START Extracted material
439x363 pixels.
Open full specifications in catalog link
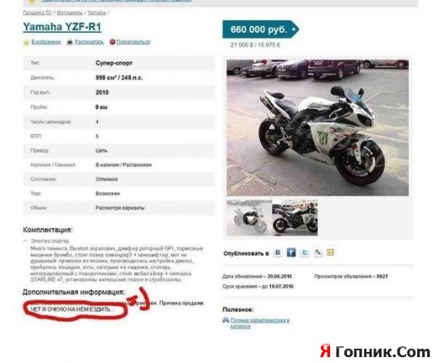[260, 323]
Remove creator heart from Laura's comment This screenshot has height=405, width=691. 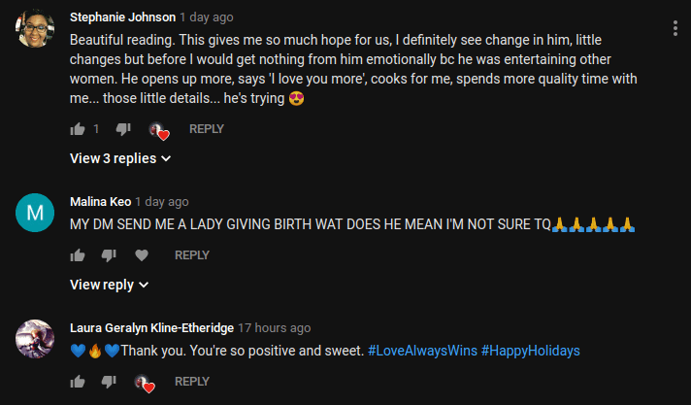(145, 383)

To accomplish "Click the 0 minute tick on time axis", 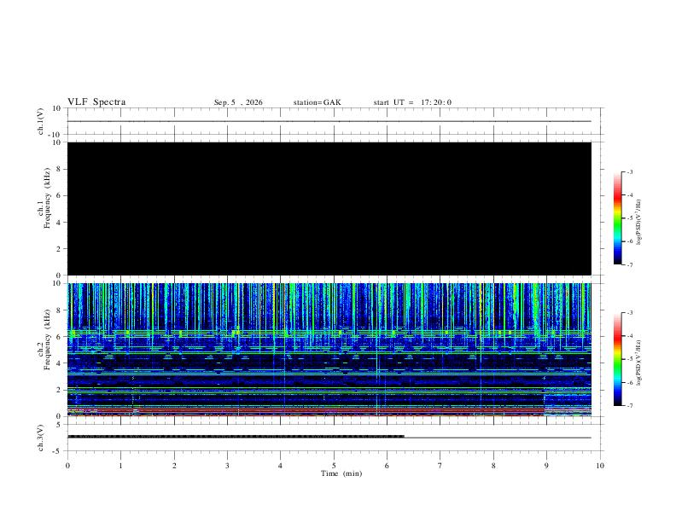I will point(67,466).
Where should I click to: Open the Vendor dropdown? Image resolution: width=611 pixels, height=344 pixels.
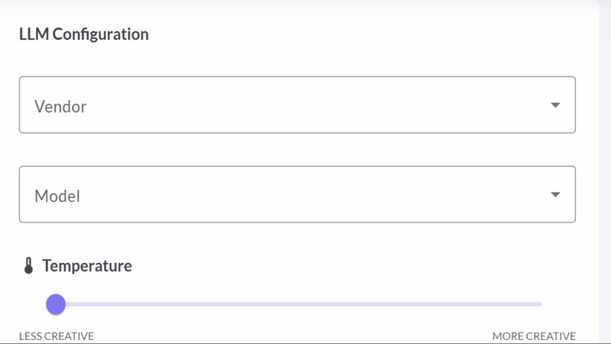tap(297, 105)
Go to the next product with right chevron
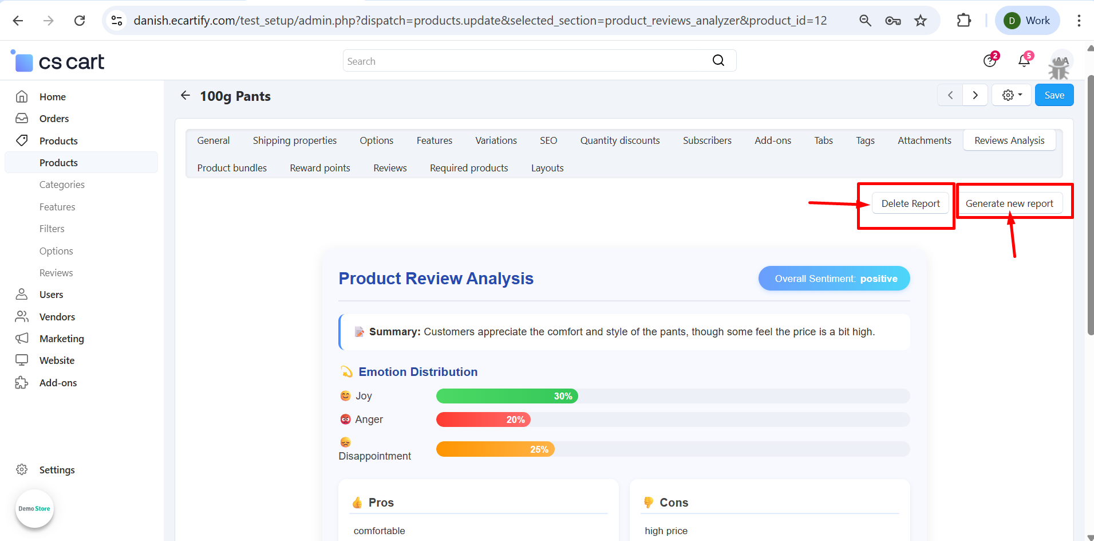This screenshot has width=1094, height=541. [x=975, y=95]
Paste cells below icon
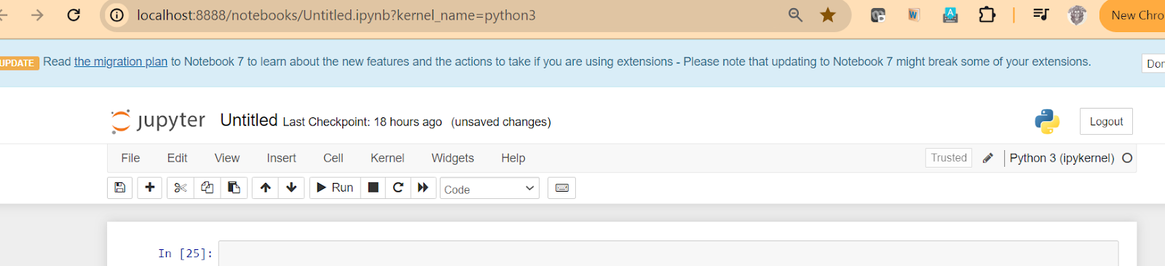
END Extracted material
Would you retype exactly the lines running from the line that contains "Where should I" through the end of the listing above, both included? Skip every picture.

Where should I click to: Open the Vendor dropdown? Image resolution: width=611 pixels, height=344 pixels.
tap(297, 105)
Go to the next product with right chevron
This screenshot has width=1094, height=541. [x=975, y=95]
Paste cells below icon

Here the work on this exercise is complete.